Cuidar assume muitas formas. Muitos de nós ajudamos familiares e amigos idosos, doentes ou incapacitados todos os dias. Sabemos que estamos ajudando, mas não nos consideramos cuidadores. Nós estamos contentes de fazer isso e nos sentir recompensados ​​por isso, mas se as demandas são pesadas, com o tempo também podemos nos tornar exaustos e estressados. Achamos que deveríamos ser capazes de lidar com papéis de cuidado em cima de horários de trabalho e família ocupados e começar a nos sentir culpados e deprimidos à medida que nossa energia diminui.

Quem são os cuidadores?

A resposta curta é a maioria de nós, em algum momento de nossas vidas. Cuidadores são filhas, esposas, maridos, filhos, netos, sobrinhas, sobrinhos, parceiros e amigos. Enquanto algumas pessoas recebem cuidados de cuidadores remunerados, a maioria depende de assistência não remunerada de famílias, amigos e vizinhos.

Idosos no Brasil

A população brasileira manteve a tendência de envelhecimento dos últimos anos e ganhou 4,8 milhões de idosos desde 2012, superando a marca dos 30,2 milhões em 2017, segundo a Pesquisa Nacional por Amostra de Domicílios Contínua – Características dos Moradores e Domicílios, divulgada pelo IBGE.

Em 2012, a população com 60 anos ou mais era de 25,4 milhões.
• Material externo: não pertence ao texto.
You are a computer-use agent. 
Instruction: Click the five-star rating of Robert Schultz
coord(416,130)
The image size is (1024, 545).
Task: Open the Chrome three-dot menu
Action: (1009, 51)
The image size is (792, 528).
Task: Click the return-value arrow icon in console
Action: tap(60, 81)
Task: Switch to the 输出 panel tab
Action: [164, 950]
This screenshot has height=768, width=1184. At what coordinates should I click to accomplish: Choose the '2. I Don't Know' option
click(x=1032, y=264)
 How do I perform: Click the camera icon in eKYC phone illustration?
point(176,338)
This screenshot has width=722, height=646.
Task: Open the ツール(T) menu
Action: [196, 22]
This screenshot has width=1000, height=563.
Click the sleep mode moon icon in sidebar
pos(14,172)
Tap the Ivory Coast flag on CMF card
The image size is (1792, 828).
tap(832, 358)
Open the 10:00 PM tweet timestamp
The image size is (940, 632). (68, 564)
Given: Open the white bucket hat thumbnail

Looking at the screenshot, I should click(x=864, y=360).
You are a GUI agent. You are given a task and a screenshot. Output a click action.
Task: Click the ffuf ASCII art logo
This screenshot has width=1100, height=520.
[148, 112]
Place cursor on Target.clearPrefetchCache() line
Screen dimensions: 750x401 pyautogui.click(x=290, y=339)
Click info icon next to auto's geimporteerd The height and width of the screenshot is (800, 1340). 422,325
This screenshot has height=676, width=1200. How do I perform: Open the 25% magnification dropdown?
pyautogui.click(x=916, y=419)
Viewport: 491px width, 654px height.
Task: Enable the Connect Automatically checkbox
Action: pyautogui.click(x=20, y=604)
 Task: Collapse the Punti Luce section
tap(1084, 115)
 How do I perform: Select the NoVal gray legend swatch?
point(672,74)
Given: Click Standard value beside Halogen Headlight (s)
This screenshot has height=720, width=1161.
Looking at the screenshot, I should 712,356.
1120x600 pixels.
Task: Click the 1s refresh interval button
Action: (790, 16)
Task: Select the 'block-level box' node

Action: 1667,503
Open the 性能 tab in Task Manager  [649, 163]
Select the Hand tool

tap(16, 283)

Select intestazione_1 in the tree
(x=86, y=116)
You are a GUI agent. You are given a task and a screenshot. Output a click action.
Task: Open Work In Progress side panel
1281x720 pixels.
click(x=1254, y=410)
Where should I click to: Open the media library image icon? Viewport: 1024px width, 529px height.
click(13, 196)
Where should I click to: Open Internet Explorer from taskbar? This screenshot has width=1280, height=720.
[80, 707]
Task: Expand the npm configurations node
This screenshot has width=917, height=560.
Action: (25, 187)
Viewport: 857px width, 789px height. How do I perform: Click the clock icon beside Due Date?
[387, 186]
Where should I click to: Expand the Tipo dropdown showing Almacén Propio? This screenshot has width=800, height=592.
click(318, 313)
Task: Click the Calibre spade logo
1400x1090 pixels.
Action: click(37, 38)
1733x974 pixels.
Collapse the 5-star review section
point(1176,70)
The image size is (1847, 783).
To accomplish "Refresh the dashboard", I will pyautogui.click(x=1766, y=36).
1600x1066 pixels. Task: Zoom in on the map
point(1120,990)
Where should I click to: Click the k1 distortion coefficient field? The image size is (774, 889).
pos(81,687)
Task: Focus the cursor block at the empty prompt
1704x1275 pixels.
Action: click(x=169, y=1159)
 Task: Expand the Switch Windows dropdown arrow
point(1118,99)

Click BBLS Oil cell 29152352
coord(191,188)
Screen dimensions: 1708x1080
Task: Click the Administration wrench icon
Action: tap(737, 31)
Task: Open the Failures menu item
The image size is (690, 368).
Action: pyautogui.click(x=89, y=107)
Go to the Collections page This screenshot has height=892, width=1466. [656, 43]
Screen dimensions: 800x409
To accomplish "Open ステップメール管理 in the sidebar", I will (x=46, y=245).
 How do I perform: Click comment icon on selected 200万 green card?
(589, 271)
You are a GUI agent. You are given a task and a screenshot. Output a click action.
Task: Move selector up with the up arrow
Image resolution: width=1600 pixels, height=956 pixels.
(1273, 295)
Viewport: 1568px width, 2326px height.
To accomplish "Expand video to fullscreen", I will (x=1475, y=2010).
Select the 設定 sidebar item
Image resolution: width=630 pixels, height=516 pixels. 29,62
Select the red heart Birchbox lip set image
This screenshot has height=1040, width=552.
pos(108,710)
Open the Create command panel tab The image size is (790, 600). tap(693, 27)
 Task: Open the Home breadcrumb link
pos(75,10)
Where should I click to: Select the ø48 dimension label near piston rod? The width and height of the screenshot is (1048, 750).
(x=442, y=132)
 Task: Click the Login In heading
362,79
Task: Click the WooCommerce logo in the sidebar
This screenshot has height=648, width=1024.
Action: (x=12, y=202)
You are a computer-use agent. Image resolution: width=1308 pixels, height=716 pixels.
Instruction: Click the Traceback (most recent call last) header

Os 4,8 milhões de novos idosos em cinco anos correspondem a um crescimento de 18% desse grupo etário, que tem se tornado cada vez mais representativo no Brasil. As mulheres são maioria expressiva nesse grupo, com 16,9 milhões (56% dos idosos), enquanto os homens idosos são 13,3 milhões (44% do grupo).

“Não só no Brasil, mas no mundo todo vem se observando essa tendência de envelhecimento da população nos últimos anos. Ela decorre tanto do aumento da expectativa de vida pela melhoria nas condições de saúde quanto pela questão da taxa de fecundidade, pois o número médio de filhos por mulher vem caindo. Esse é um fenômeno mundial, não só no Brasil. Aqui demorou até mais que no resto do mundo para acontecer”, explica a gerente da PNAD Contínua, Maria Lúcia Vieira.

Entre 2012 e 2017, a quantidade de idosos cresceu em todas as unidades da federação, sendo os estados com maior proporção de idosos o Rio de Janeiro e o Rio Grande do Sul, ambas com 18,6% de suas populações dentro do grupo de 60 anos ou mais. O Amapá, por sua vez, é o estado com menor percentual de idosos, com apenas 7,2% da população.